I preferred the image of ballroom dancing and trusting your partner to guide and protect you as you glided backwards on the dance floor. But this morning I had to admit that this metaphor is much to safe. Terra firma is always underfoot. A fall just means embarrassment and a bruise that heals. Trust in God, at least the kind of trust I need now, is much more of the flying trapeze kind; a willingness to hang out there in midair.

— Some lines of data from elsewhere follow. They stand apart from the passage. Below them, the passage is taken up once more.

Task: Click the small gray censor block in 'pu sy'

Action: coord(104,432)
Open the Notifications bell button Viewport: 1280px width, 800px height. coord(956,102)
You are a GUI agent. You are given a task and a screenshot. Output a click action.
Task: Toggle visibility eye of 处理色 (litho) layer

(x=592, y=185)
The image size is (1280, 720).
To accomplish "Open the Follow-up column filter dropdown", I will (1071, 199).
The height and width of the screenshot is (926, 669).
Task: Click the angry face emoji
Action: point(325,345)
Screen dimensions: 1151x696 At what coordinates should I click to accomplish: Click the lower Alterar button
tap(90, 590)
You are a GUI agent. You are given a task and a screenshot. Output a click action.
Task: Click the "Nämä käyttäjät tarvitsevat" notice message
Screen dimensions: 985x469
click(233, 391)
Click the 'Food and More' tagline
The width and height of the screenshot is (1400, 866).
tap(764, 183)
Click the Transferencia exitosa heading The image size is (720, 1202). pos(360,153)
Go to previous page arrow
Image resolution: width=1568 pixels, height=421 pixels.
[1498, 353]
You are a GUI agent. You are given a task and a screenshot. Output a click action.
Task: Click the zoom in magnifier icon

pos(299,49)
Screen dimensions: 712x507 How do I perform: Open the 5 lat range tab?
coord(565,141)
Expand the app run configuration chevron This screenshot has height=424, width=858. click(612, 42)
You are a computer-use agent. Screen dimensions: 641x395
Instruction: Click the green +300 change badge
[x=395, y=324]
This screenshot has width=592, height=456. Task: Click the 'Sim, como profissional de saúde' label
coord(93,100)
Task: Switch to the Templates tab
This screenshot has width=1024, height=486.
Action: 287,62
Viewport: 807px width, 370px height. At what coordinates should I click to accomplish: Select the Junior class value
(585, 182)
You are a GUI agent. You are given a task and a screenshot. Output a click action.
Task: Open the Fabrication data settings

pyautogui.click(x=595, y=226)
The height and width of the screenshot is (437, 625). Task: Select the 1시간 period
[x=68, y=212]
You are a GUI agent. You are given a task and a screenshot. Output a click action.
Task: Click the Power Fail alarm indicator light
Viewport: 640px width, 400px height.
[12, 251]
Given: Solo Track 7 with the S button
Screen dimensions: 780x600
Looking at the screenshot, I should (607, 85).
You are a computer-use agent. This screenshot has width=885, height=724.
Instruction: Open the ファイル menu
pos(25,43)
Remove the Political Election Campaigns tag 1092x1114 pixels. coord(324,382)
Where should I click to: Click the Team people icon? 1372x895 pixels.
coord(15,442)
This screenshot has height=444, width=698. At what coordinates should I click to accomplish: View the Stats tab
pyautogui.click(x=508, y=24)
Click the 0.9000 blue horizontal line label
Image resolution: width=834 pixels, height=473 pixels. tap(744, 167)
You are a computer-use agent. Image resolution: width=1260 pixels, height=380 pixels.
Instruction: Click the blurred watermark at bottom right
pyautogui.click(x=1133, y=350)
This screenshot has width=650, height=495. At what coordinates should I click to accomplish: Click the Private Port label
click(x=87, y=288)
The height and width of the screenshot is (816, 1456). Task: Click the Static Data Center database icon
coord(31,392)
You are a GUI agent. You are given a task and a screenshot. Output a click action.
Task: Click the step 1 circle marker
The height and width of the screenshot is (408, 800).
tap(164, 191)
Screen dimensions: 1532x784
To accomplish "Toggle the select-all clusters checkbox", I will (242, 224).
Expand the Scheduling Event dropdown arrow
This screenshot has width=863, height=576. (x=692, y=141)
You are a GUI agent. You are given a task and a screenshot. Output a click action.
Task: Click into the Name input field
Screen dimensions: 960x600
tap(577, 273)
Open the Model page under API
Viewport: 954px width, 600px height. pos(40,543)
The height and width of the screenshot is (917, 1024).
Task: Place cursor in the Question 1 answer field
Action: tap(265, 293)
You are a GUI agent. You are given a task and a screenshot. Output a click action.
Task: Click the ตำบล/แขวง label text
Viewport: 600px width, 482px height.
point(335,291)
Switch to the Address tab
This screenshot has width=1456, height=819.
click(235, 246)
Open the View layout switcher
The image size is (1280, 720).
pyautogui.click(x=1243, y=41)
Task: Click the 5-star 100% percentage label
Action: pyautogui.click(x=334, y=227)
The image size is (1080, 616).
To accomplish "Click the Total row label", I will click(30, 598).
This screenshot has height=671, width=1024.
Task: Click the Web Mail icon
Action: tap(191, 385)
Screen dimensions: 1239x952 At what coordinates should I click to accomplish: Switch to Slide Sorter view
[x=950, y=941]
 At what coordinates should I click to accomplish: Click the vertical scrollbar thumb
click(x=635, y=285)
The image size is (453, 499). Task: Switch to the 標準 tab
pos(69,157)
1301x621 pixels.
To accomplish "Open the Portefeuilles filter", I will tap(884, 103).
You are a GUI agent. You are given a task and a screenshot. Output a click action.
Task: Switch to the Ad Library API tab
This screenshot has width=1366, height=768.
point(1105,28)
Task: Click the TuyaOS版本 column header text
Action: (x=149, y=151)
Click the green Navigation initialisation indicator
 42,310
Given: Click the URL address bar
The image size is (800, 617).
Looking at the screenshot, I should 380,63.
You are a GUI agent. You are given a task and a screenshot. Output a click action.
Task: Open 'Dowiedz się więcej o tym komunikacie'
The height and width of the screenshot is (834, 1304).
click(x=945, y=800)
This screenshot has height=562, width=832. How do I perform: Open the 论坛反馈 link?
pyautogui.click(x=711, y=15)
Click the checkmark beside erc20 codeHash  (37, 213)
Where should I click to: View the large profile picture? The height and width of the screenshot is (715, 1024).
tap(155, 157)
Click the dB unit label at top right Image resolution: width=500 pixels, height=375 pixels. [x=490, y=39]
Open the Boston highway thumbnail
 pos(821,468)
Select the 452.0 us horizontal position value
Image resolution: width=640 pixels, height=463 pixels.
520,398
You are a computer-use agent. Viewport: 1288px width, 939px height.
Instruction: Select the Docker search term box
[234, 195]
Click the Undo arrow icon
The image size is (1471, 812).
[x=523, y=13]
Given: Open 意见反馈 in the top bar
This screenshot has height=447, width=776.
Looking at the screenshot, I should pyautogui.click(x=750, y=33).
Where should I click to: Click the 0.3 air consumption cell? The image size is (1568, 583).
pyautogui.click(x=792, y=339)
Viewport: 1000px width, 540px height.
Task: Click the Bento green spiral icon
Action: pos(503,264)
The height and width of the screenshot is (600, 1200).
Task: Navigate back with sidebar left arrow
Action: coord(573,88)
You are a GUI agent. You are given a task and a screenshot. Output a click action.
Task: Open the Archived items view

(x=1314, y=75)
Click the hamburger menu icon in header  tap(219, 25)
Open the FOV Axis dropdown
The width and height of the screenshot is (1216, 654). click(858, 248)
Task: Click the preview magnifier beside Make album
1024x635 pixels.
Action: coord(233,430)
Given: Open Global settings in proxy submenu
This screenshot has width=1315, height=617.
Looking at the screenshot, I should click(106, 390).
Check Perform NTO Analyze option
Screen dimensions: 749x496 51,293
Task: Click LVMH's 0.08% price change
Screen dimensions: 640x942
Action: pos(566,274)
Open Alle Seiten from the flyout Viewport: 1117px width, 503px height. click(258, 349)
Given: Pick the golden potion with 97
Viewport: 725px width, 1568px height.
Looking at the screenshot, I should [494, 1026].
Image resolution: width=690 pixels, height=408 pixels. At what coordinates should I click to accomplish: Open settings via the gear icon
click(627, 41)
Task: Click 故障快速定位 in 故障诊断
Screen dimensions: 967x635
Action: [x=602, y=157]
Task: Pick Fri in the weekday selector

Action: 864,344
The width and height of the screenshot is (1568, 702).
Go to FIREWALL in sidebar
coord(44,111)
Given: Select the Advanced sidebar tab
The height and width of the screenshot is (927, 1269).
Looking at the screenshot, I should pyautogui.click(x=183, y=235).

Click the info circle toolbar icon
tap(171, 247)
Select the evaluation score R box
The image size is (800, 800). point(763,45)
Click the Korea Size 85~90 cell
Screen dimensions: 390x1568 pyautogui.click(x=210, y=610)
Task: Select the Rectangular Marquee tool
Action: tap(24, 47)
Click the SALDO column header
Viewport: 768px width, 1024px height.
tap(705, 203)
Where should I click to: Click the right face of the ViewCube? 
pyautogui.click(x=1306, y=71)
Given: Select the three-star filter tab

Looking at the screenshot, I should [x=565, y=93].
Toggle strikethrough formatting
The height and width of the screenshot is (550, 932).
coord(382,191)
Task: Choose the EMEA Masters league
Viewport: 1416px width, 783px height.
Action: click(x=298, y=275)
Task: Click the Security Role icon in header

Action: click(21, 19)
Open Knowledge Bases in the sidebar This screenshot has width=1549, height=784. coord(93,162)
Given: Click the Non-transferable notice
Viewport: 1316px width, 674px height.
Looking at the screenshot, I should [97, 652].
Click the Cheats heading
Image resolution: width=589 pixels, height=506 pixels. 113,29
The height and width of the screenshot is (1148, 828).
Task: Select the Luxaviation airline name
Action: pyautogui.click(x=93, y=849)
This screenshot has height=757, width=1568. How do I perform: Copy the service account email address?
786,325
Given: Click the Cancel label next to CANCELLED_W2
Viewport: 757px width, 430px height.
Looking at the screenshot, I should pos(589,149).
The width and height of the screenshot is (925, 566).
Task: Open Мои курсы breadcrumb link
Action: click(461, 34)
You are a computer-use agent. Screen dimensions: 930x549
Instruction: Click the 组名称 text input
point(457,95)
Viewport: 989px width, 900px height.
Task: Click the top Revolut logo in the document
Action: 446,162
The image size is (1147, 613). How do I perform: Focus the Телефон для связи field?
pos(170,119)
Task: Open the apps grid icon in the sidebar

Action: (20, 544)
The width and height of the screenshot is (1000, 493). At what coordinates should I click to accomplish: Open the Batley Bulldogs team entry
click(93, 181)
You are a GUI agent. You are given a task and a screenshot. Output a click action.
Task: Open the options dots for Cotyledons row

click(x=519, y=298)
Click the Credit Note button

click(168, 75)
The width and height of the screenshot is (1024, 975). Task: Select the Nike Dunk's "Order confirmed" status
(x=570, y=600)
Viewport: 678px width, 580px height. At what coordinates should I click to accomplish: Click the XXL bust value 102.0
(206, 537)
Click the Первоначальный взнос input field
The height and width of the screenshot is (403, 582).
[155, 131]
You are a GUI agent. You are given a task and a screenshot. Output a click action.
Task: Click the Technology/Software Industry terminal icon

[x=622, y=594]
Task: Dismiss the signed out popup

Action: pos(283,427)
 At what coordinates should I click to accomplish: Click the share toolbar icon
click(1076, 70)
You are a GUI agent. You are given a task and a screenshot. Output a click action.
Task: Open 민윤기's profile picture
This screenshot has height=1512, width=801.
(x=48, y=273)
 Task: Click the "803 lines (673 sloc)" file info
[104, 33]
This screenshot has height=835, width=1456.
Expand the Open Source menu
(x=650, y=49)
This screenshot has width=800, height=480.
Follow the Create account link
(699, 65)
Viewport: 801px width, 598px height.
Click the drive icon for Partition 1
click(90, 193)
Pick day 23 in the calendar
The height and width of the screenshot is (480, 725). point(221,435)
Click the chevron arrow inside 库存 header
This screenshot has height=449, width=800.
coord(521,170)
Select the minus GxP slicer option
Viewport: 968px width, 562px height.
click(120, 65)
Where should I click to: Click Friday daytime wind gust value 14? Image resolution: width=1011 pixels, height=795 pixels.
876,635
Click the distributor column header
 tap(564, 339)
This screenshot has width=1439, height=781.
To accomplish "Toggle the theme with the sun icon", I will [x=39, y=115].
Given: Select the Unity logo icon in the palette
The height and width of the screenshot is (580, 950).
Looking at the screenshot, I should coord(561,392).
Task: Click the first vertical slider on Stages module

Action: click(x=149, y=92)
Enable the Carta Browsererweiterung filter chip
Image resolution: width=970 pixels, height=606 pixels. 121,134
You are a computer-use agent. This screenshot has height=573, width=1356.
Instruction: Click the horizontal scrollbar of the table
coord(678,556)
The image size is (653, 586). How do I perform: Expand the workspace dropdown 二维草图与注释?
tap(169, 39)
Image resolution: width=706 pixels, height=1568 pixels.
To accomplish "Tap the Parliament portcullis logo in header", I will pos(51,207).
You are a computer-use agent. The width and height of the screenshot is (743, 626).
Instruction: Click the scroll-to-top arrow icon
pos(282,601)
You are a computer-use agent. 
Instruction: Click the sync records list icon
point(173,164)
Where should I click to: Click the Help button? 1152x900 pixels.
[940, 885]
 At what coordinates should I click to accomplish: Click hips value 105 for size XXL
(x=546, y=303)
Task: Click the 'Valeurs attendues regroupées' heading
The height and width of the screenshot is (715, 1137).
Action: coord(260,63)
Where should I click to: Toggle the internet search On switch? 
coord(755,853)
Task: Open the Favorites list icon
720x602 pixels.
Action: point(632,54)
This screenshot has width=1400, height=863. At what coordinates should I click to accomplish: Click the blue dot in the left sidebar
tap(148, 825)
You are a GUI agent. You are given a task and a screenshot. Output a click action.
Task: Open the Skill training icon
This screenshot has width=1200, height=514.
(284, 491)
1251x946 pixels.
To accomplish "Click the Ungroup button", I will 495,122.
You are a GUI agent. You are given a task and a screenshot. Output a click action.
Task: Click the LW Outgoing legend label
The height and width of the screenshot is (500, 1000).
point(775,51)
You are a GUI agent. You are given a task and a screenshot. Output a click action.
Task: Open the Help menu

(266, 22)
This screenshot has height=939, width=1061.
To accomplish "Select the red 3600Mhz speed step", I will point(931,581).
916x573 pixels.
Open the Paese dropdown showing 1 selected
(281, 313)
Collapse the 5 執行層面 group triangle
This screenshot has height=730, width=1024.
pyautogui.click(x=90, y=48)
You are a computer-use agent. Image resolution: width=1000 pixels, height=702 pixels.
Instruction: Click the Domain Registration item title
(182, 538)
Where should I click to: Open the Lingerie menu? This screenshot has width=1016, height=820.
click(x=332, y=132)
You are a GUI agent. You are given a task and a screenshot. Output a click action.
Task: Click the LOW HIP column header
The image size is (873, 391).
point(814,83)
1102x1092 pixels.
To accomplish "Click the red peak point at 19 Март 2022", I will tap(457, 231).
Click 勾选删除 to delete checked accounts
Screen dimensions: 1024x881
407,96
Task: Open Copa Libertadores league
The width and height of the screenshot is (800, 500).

And how was my meditation and prayer for greater surrender rewarded? Divine synchronicity provided two experiences. A visitor to the monastery this weekend shared with us the video of her first experience of sky diving! And later in the afternoon this wonderful Redemptorist priest, Father Pat McGillicuddy, came to tell us about his missionary work with adult street people in Brazil, especially 18-year old young men, all of whom have been living on the streets, abandoned by their parents at the age of four, five or six. It took Father Pat a long time to to follow the call to do this work but once he received permission to do it he was off and running but without a dime. However, time and time again he had a need, a plan for the young men, a place that needed to be built, beds that needed to be bought, property necessary to acquire without the financial means to carry out the plan. Yet, each and every time, the money came, often miraculously, in the exact amount required. Over and over again he gave a lesson in letting go and letting God. In less than twenty years he has established: The Perpetual Help Project, a help and feeding center which serves female prostitutes; The Sarnelli Community School to which 18-year old young men come (no government services for street people after the age of 18) and present themselves to be educated from the ground up and prepared for eventual admission to university; and the Congregation of the Brothers of Our Lady of Perpetual Help dedicated to serving adult street people in Curitiba, Brazil. The school has a double A rating by the Brazilian government and begins with teaching the boys to read and write, to live in a home, to dress properly, to contribute to the daily running of the house. In five years they go from no education to the equivalent of our high school diploma.
Father Pat quoted Mother Teresa, "I always receive just what is needed and not more. That is to keep me from becoming dishonest." Evidently, Father Pat is an expert in letting go of the trapeze. I am so grateful for the lessons God provided for me today.